For most people nowadays, dealing with stress is a normal part of modern life. How we deal with it will make a lot of difference in our overall health and there’s no excuse not to, because there are many ways to de-stress after a tiring week. But what happens to those who cannot take the stress and don’t have time to unwind even on weekends?

Acute and Chronic Stress
Acute stress is sometimes helpful when you’re in threatening situations, because the sudden elevated bodily response might help people survive. Acute stress is just another name for adrenaline rush and it can temporarily improve the body’s immune system. Prolonged stress, however, is a different story altogether. A constantly active stress response damages the body because the body cannot reset its normal inflammatory chemicals and hormones.

Stress Causes Chronic Pain
When you’re chronically stressed, perhaps from overwork or family or financial problems, you’re more likely to suffer from musculoskeletal disorders because your muscles are always tense. Although injuries can also cause chronic pain, how the person’s body responds to the injury will also determine the healing process. Muscle tension is a natural response of the body to pain and injury, that is why those who maintain light to moderate physical activities during recovery heal better than those who are afraid to injure themselves again.

Stress Causes Cardiovascular Problems
Stress causes an increase in the heart contractions and heart rate due to the increase in the stress hormones. This is fine during fight-or-flight responses for emergencies, but prolonged stress can increase the likelihood of inflammation in the blood vessels and elevate the cholesterol levels, therefore increase the chances of cardiovascular problems.

Stress is Bad for Menopause
Not only will stress aggravate any existing medical problem, but it is especially dangerous for women during menopause. In pre-menopausal stages, the level of estrogen can still help the body respond to stress, but postmenopausal stage lowers the level of estrogen that is supposed to protect the heart from diseases. This is why a lot of women complain about “feeling old and sickly” at this stage of their life because of the changes in their body.

* * *

**INSTRUCTIONS:**
(1) Translate this sentence from the article on stress into Spanish: "Stress causes an increase in the heart contractions and heart rate due to the increase in the stress hormones."
(2) Quote the article on stress word for word, beginning at the words "Stress Causes Cardiovascular" and stopping after "of cardiovascular problems.".
The records come from a different source than the article on stress.

**EXCERPTED RECORDS:**
* * *

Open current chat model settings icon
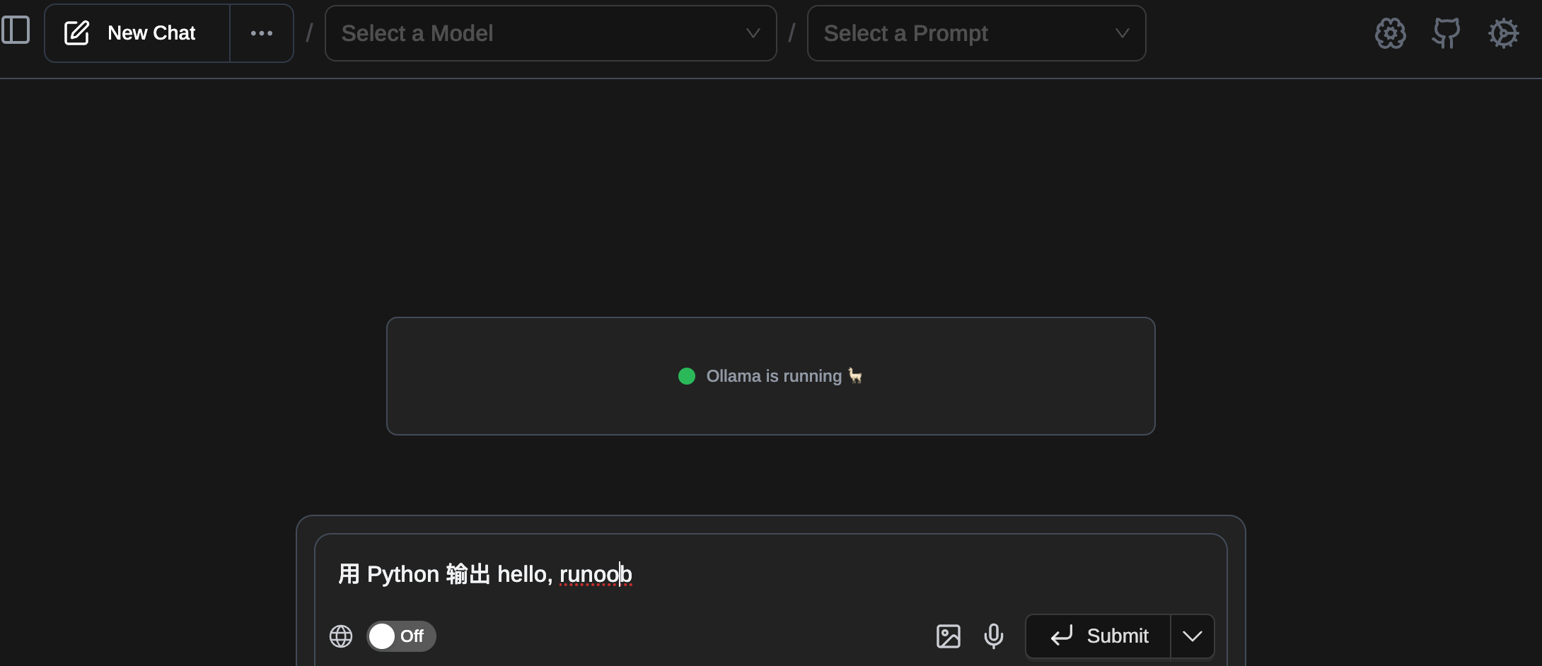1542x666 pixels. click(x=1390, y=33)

* * *

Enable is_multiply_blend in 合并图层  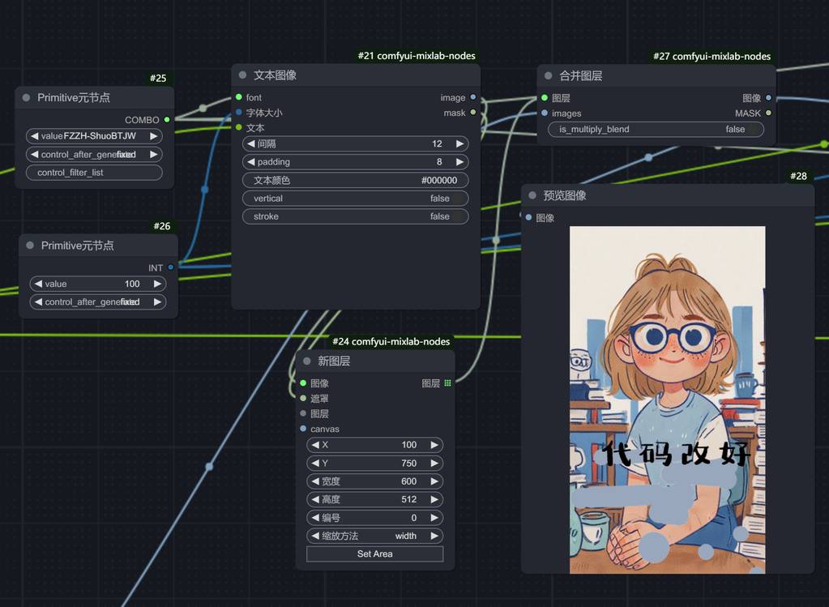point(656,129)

* * *

**RESULTS OF THE EXERCISE:**
(1) El estrés provoca un aumento de las contracciones del corazón y de la frecuencia cardíaca debido al aumento de las hormonas del estrés.

(2)
Stress Causes Cardiovascular Problems
Stress causes an increase in the heart contractions and heart rate due to the increase in the stress hormones. This is fine during fight-or-flight responses for emergencies, but prolonged stress can increase the likelihood of inflammation in the blood vessels and elevate the cholesterol levels, therefore increase the chances of cardiovascular problems.